Before Christmas 2022 a deployment to production took 7 to 9 minutes. Now a typical deployment takes 5 to 6 minutes. That includes:
 
  • minifying JS & CSS assets 
  • publishing assets (JS, CSS, images) to a CDN 
  • building a Docker image
  • pushing the image to ECR
  • triggering the ECS deployment 
  • waiting until all new containers are up and running and healthy

The last point, takes round about half of the overall deployment time. 
With this refactoring, the deployments are running ~2 minutes faster now, in average. 

What went wrong? 

448 files have been touched for all this changes. That are a lot of sources for errors. Of course there are automated test cases. Right now there are 1833 automated test cases and the code has 80.93% line coverage. That helps a lot, but anyway, there is no guarantee for catching all errors. And so the Zendesk-Tickets and emails started to come in, after rolling out all this changes on production.

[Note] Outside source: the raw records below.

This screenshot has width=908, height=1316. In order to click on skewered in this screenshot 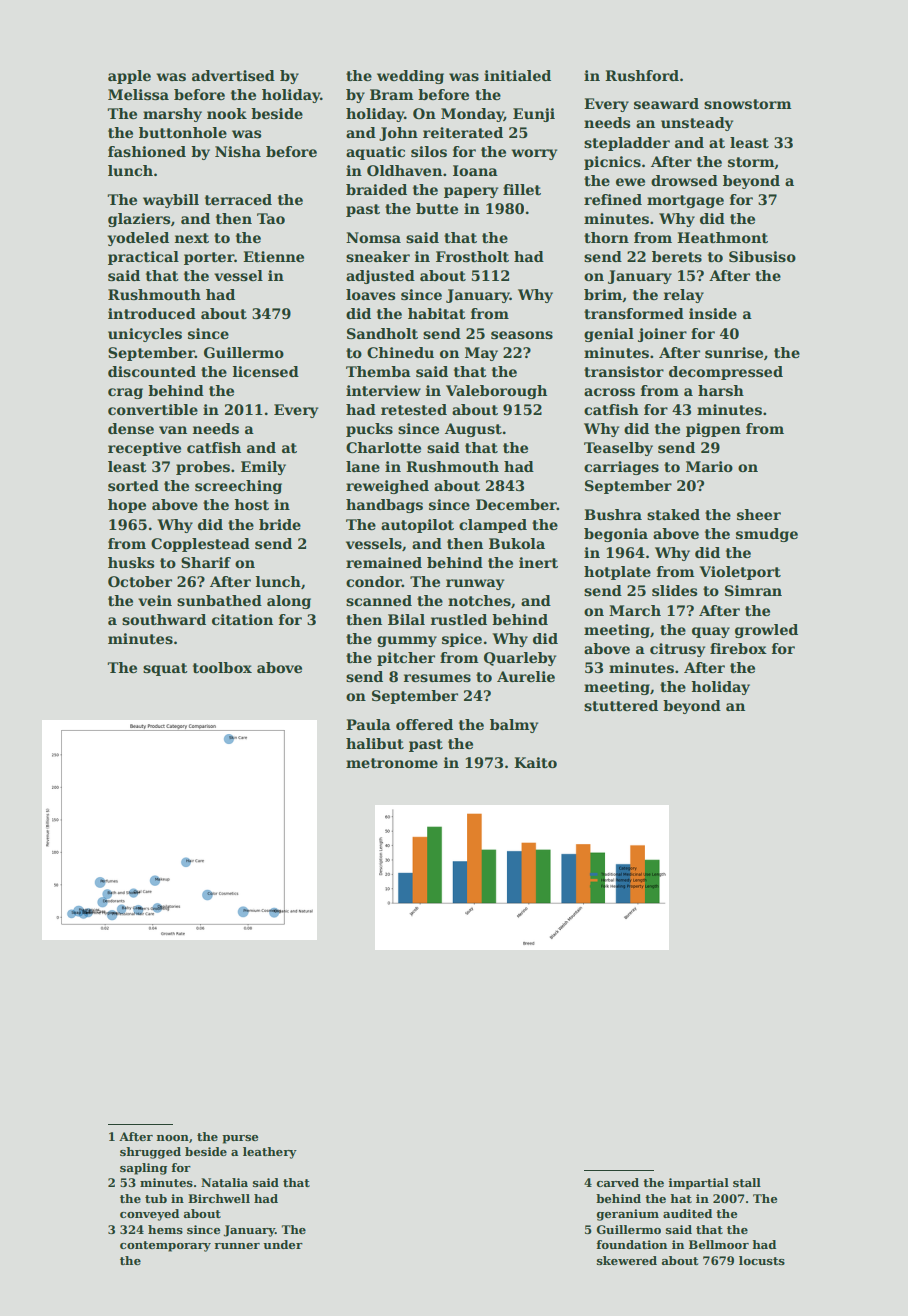, I will do `click(627, 1260)`.
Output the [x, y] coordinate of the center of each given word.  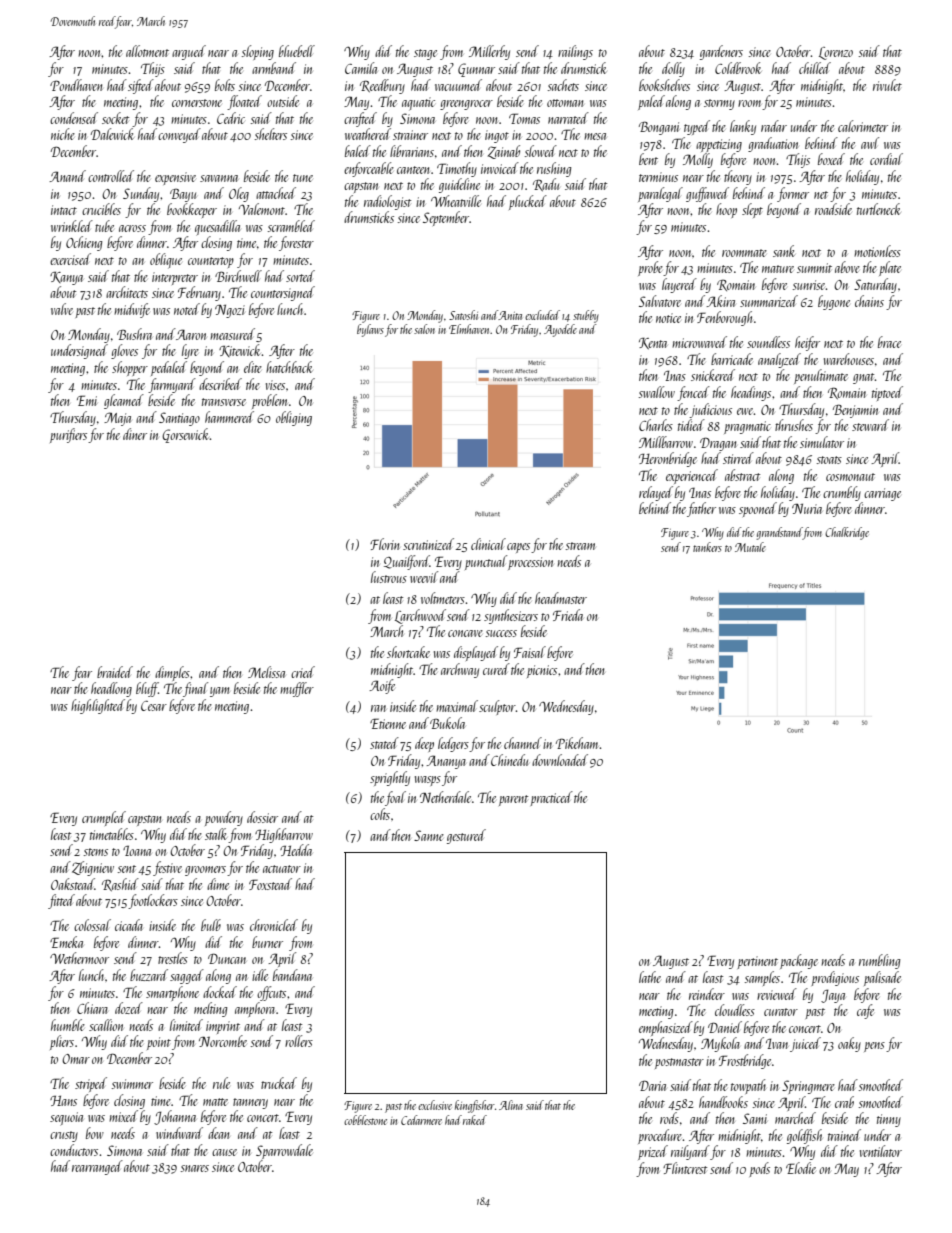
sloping [258, 52]
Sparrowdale [284, 1151]
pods [759, 1169]
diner [135, 434]
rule [221, 1083]
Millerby [489, 52]
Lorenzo [836, 53]
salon [424, 329]
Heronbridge [668, 459]
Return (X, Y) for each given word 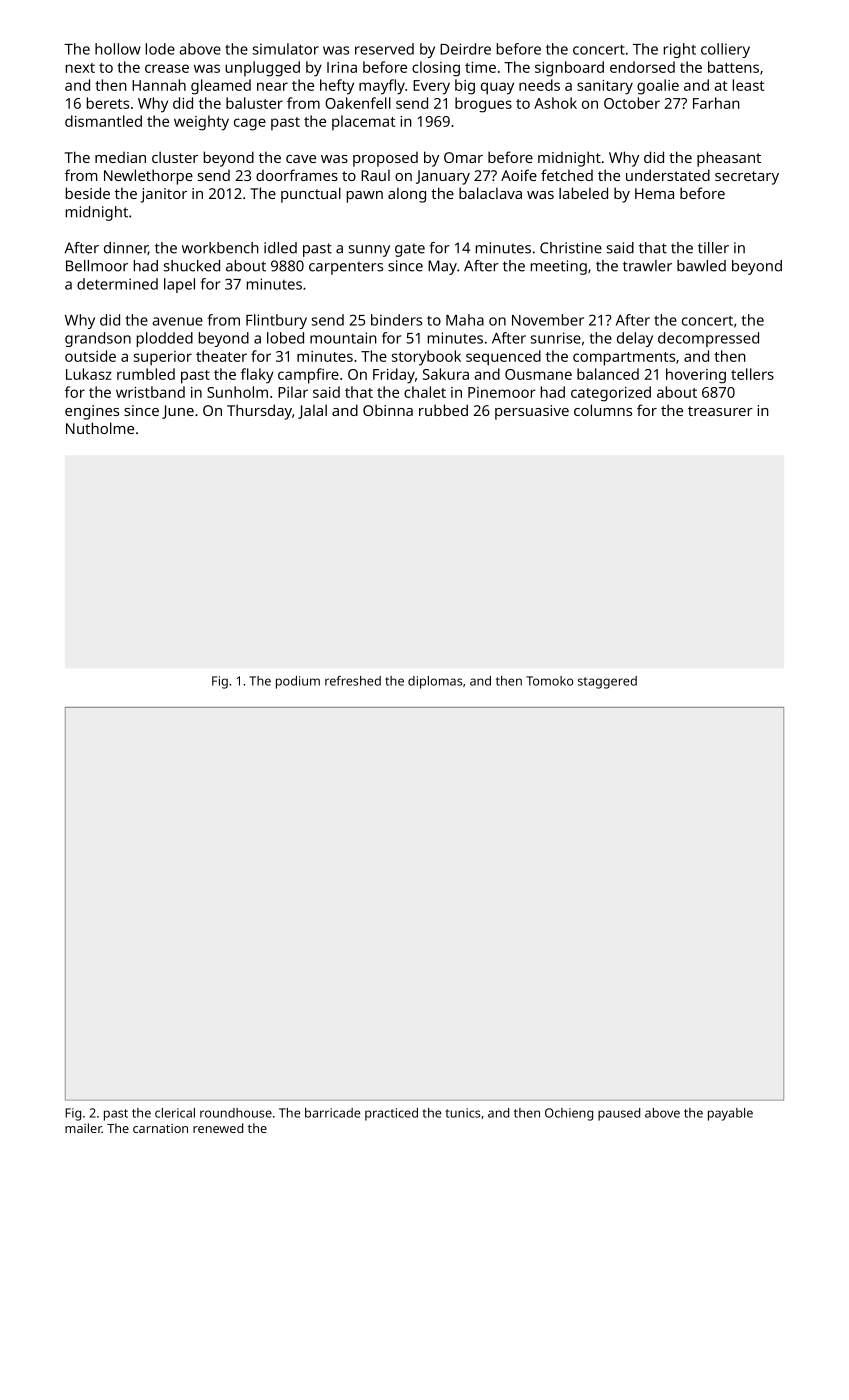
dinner (126, 248)
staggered (607, 682)
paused (619, 1114)
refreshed (353, 681)
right (680, 50)
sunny (369, 251)
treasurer (720, 411)
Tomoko (549, 681)
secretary (747, 178)
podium (298, 682)
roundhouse (236, 1113)
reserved (384, 49)
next (80, 68)
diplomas (435, 682)
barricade (332, 1113)
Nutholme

Some errors occurred because some data have not been migrated correctly. At first it looked like some data have been lost. But luckily the old data and data structure was still there and so it could be fixed quickly within one day.

Many errors occurred because some JavaScript libraries have not been initialised correctly. That was mainly because of the migration to Import-Maps. For example, there is a group-by feature, where organisations can filter all recorded times and group them by customer, project or user. The grouped data is then visualised in a bar chart. Here is an example with test data.

Recorded times grouped by customer


That bar chart just didn't show up. Customers who used the grouping feature just got a white page as response and thought that the grouping is not working anymore. The grouping itself was still working, just the visualisation didn't work because the JavaScript chart library was not correctly initialised. 

And of course there have been some null-pointer exceptions, because the test cases did not cover alle cases. But now the null-pointer exceptions which occurred have been fixed and covered with new automated test cases. 

What could have been done better? 

The chosen time for this big refactoring was a bit unlucky. And I should have known it better. At LivePerson we always had code and deployment freeze during Christmas and new year. For a reason! The start of each month is always critical because approvers are approving timesheets at ZEIT.IO and customers are using the invoicing module to create their invoices for the past month. A date somewhere in the middle of January would have been a wiser choice for this big rollout. And probably the month February or March would have been much better too, then December/January. And I should have informed my biggest customers that a big change is coming. I'm sorry!! And I promise I will do better in future!